I realize that William Kristol's gig at the Times was probably calculated to give its other editorial choices -- this one, for instance -- seem less umbral by comparison, but this is particularly awful:
I couldn’t help but reflect that a distressingly small number of my fellow Jews seem to have given much thought at all to the fact that President Bush is one of the greatest friends the state of Israel — and, yes, the Jewish people — have had in quite a while. Bush stood with Israel when he had no political incentive to do so and received no political benefit from doing so.At Ackerman points out, it's of course demonstrably untrue that Israel's interests have been improved by its relationship with the US under Bush. (We could enlarge the argument, obviously, and wonder is Israel's interests have been served well by either of the past two administrations, but that's somewhat beside the point.) US war on Iraq -- Bush's "gift" to the world, according to Kristol -- was not a project that initially sat well with Israeli officials, who spent a good bit of effort in early 2002 trying to persuade everyone in Washington that Iran was a greater problem. So far as Israel is concerned, then one should probably question any "friendship" that works out so beautifully that you return to the transparently awful notion of launching an attack on Iran years after your best friend's idiotic war was supposed to improve your life. But since Kristol appears to have no shortage of bad foreign policies ideas, his lack of skepticism isn't surprising.

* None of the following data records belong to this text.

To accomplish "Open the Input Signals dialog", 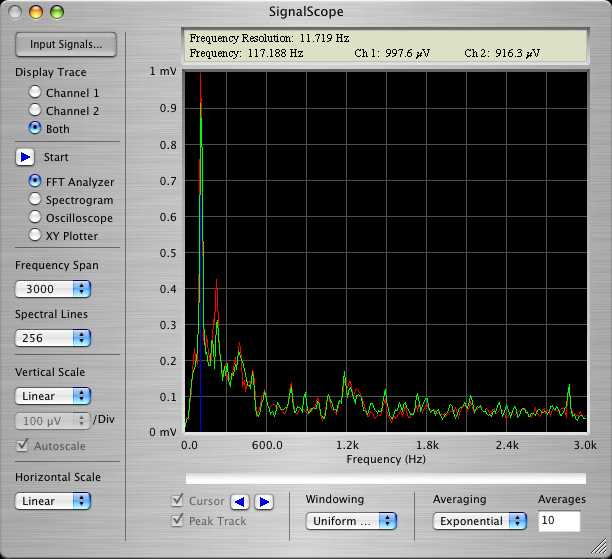I will 66,45.
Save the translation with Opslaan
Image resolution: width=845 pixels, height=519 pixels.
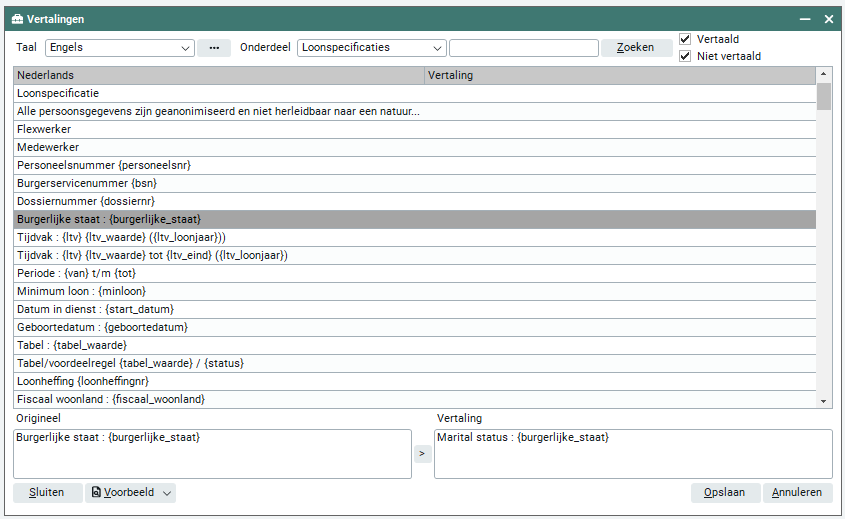(724, 493)
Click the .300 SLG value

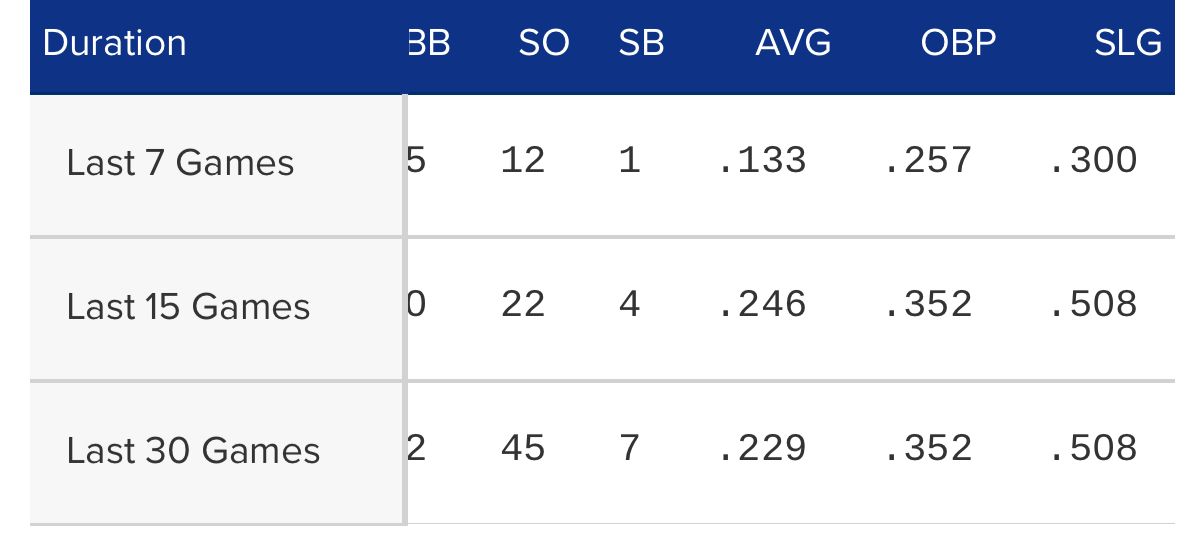(x=1094, y=160)
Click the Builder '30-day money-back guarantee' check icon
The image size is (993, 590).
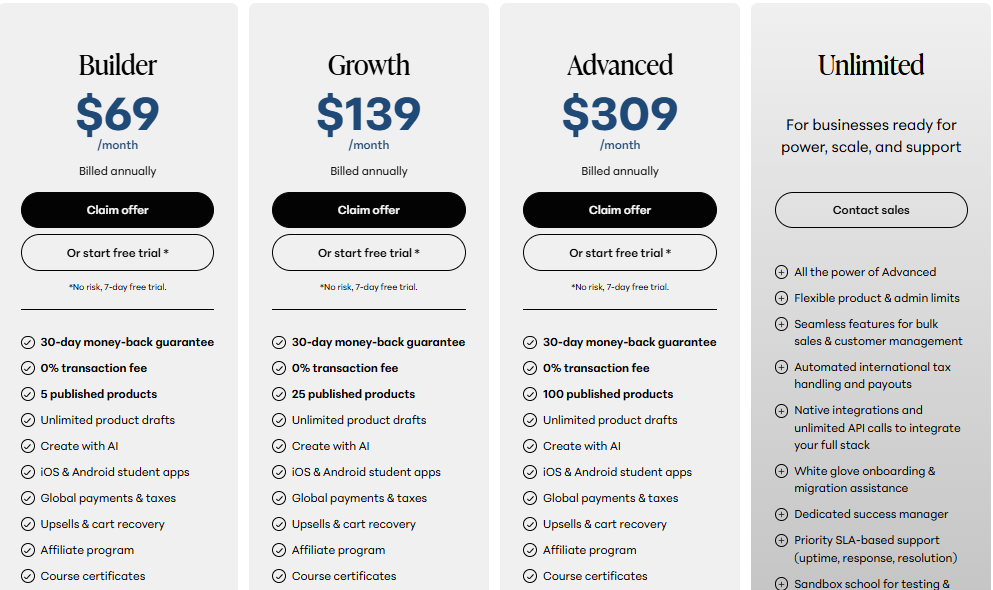[x=28, y=342]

Kristol's strangest assertion, though, is that Bush accrued no political advantage from supporting Israel. If Kristol has in mind the political standing of the US throughout the world, I suppose he's probably right; but Bush's devotion to Israel could hardly have undermined his global reputation any more than his own independent efforts already had, so I'm not sure what the actual cost of that support would look like. But if Kristol is imagining that Bush had no domestic interest in supporting nearly every self-defeating decision made by Sharon and Olmert since 2001, he's obviously been smoking crack with David Frum. Though Bush's base is less committed to Israel itself than to a weird protestant evangelical fantasy about Israel, it's safe to assume that he'd have been gobbled alive by the right if he'd been less of an enabler -- this is why you'll find no one in the Bush administration publicly congratulating themselves for talking Israel out of bombing Iran, while every disproportionate Israeli "response" to Palestinian intransigence is greeted with an ovation of gleeful, self-satisfied hooting.